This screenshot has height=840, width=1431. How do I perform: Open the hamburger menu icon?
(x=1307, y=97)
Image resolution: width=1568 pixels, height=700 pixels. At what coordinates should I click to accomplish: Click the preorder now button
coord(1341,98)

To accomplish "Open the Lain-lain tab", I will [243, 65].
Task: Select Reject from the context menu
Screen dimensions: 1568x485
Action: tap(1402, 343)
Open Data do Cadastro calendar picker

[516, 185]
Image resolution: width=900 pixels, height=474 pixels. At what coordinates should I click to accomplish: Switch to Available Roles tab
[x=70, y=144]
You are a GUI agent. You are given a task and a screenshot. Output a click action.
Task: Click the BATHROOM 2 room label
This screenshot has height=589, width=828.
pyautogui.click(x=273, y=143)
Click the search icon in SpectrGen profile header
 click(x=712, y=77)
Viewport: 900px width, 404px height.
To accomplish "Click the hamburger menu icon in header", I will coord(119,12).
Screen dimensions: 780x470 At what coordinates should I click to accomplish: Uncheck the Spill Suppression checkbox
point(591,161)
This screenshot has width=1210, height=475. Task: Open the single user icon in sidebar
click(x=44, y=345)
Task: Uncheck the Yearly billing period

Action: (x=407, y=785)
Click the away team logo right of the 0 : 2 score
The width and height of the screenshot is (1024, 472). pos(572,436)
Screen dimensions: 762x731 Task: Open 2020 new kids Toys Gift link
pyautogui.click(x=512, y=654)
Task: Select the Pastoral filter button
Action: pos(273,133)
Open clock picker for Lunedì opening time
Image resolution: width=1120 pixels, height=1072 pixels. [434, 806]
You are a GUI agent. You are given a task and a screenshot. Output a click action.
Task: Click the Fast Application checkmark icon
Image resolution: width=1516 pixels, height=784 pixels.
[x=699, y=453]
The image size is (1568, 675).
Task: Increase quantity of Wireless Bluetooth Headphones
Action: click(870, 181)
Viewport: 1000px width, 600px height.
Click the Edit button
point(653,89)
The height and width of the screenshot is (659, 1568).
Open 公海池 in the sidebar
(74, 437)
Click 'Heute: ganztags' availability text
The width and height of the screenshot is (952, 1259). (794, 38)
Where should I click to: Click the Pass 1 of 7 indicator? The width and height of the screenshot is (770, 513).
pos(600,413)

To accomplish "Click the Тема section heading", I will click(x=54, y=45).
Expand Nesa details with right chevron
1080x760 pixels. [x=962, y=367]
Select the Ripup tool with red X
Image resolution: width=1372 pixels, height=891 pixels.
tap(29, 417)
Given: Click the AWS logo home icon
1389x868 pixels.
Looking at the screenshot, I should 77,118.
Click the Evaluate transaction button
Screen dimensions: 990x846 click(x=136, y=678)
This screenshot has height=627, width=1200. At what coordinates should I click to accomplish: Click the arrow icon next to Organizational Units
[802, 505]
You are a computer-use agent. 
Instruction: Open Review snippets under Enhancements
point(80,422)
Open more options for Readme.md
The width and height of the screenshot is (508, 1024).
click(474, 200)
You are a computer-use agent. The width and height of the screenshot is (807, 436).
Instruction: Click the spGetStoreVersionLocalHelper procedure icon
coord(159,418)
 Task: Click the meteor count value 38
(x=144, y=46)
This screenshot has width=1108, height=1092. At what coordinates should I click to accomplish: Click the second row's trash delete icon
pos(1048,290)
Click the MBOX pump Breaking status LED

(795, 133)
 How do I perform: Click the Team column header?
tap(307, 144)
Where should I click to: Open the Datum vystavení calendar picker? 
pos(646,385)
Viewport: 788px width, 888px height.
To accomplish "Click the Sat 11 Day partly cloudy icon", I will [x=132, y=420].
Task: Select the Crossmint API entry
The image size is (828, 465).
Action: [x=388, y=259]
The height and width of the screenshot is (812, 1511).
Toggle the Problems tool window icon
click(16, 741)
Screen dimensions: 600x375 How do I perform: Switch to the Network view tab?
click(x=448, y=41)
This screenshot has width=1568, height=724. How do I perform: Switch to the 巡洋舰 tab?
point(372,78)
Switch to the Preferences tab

━━━

## Your instructions
Tally the lines of the listing in which the string "agent" appears, and state the tally alone.

## Reply to the task
4